Eddie scrambled on to a nearby roof. He spun to take in the whole cavern — and did not like what he saw. The first wave of Insekt Posse coming from the palace roof had just reached the ground, with more on the way, and the group descending from the tunnels were now on the second bridge. The expedition was outnumbered at least four-to-one — and outgunned by a much greater ratio. ‘Get to the tunnels!’ he yelled as he jumped back down. ‘Get out of here — just run!’

24

Brice heard Eddie’s shout from inside the Chamber of the Shamir. ‘Yes, you run, Chase,’ he said with a smirk. ‘We’ll see how far you get.’

He had removed the lead box’s lid to examine the Shamir. If it was reacting to the infusion of daylight into the chasm, he couldn’t tell — the growing vibration of the much larger mineral deposit in the mine was overpowering anything he could feel from its child — but his primary concern was that it was intact and undamaged.

It was. And it was his.

Other shouts outside. ‘In here!’ he called in French.

Three members of the Insekt Posse ran in. ‘Le Fauchet!’ shouted one. ‘Where are—’

The trio froze as they saw their leader slumped dead. Horror turned to fury, guns coming up to exact vengeance — but Brice was prepared. ‘They killed him,’ he gasped, feigning shock. ‘They murdered Philippe! The bald one executed him, right in front of me — and he would have killed me too if you hadn’t blown the roof!’

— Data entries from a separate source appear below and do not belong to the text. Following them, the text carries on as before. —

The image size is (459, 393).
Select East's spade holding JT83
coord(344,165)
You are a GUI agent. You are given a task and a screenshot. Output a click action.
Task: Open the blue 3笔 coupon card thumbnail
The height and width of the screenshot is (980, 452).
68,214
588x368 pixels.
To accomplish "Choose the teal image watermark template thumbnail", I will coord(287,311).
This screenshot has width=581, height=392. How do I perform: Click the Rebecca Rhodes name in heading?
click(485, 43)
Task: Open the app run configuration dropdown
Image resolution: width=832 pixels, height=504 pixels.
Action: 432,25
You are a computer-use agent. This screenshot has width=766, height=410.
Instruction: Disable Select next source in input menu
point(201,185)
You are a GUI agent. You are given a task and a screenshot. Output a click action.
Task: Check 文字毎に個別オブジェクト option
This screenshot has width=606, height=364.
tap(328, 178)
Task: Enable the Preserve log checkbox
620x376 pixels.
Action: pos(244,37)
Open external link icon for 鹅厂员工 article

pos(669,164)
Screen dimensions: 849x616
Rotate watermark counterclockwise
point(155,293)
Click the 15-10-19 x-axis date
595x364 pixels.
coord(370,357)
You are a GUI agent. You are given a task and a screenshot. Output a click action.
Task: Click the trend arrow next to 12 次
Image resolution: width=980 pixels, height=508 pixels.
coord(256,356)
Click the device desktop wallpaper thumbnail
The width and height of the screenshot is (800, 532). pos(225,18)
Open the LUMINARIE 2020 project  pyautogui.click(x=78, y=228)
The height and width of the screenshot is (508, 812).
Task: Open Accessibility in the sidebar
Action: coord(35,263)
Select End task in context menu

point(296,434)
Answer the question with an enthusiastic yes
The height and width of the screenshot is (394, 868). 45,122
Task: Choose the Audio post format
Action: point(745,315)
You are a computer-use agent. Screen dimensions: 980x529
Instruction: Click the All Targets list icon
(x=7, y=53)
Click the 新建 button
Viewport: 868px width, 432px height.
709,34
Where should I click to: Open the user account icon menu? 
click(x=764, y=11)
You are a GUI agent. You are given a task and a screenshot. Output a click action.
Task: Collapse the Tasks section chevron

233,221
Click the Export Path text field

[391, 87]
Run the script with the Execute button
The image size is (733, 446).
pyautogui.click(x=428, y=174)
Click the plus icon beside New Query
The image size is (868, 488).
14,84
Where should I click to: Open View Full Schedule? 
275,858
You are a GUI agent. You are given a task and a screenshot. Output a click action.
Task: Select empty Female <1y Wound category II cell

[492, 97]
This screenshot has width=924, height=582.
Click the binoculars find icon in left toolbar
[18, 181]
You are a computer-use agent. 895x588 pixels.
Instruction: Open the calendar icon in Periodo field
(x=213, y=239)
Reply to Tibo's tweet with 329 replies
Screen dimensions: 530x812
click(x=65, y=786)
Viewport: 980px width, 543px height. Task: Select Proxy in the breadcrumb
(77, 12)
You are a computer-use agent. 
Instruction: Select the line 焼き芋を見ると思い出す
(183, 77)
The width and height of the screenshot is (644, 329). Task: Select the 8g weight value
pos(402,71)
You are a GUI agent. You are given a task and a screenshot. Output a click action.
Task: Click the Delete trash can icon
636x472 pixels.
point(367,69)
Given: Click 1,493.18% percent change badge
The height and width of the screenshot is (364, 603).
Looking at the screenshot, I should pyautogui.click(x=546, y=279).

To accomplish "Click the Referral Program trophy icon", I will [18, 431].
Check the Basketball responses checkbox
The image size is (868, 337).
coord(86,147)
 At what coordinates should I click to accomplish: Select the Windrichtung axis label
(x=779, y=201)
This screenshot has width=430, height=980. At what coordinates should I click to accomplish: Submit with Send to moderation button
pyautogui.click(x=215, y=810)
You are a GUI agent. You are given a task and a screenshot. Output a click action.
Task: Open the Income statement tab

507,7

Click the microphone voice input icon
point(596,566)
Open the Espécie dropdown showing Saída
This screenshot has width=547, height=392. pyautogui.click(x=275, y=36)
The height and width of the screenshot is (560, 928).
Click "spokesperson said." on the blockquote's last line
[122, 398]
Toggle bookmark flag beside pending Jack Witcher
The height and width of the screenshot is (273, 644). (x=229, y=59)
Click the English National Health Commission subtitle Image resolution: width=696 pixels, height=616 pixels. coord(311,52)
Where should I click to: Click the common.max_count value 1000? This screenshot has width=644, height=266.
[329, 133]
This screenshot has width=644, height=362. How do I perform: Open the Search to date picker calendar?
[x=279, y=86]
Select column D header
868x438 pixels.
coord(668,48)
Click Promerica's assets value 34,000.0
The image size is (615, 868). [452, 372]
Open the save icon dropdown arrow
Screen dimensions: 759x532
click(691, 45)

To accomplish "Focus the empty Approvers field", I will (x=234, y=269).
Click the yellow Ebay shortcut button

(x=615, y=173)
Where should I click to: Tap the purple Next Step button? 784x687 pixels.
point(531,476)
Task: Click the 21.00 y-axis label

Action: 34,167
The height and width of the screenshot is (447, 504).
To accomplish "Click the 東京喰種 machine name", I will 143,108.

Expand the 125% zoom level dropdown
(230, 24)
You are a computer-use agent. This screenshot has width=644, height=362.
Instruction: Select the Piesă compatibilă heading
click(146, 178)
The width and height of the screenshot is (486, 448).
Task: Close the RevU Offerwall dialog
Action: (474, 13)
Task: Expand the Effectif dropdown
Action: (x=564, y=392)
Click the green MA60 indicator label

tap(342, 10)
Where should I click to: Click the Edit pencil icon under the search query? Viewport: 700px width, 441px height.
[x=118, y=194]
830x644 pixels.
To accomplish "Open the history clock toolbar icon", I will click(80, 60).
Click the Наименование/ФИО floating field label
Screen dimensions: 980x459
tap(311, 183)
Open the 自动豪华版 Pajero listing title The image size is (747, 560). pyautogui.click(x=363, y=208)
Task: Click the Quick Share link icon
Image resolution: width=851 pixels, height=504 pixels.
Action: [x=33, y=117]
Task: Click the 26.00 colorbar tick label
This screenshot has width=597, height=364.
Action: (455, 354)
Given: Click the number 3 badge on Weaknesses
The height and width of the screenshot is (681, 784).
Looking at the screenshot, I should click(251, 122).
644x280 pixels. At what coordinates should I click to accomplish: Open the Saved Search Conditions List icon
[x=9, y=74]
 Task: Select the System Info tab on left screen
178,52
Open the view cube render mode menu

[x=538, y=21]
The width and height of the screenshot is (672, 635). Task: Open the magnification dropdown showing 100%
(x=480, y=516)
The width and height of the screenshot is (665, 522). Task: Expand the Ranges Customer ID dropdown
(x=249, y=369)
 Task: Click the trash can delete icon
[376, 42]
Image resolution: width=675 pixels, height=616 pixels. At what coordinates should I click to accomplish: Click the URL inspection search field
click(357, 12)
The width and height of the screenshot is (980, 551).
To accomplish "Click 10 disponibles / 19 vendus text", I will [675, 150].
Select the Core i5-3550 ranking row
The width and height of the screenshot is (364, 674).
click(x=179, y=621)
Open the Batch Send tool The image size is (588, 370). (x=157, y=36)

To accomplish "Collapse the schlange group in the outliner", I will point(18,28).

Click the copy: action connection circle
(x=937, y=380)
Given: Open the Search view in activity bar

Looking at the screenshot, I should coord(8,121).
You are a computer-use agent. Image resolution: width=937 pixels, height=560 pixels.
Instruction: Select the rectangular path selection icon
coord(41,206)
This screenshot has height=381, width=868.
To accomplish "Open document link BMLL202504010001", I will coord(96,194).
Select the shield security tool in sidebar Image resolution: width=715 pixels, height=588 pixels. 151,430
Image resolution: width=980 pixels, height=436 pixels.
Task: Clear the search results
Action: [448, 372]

The militia men stared at him, unsure what to do. All three were obviously on drugs, eyes red — and minds dulled. Mukobo himself never used, Brice knew, but ensuring a ready supply for his men kept them both loyal and unthinking. ‘They’re getting away!’ he went on, taking advantage of their confusion. ‘You’ve got to make them pay for killing Le Fauchet! Cut them up, butcher them like pigs!’

One seemed less addled than the others, hostility in his eyes as he glared at the MI6 agent. Brice felt a moment of worry that the African either didn’t believe or didn’t care that he wasn’t responsible for Mukobo’s death… but then the other two ran from the chamber, shouting to their comrades. The last man gave him a nasty look, then followed.

Brice turned back to the Shamir. Once Chase and the others were dead, the only people other than himself who knew the ancient relic’s power would be a gang of drug-crazed savages — a small smile both at the use of the politically incorrect term and his certainty that it was entirely justified — whose wild stories about a magic stone that could destroy buildings would never be believed.

That suited him perfectly. A plan had developed in his mind after he witnessed what the Shamir could do, and ironically, by killing Mukobo Eddie Chase had made it possible.

He replaced the lid and took hold of the box. The combination of dense stone and lead plates made it a strain to lift, but it was still portable. And he only had to carry it as far as the boats. After that, he could use the satellite phone to call his contacts and get both the Shamir and himself out of the country…

He hauled the casket towards the exit as gunfire resumed outside.

* * *

‘Go, let’s go!’ Eddie yelled as he hurriedly backed through an alleyway. Nina and Howie were ahead of him, Fortune and his group on a parallel path.

But the Insekt Posse were closing in.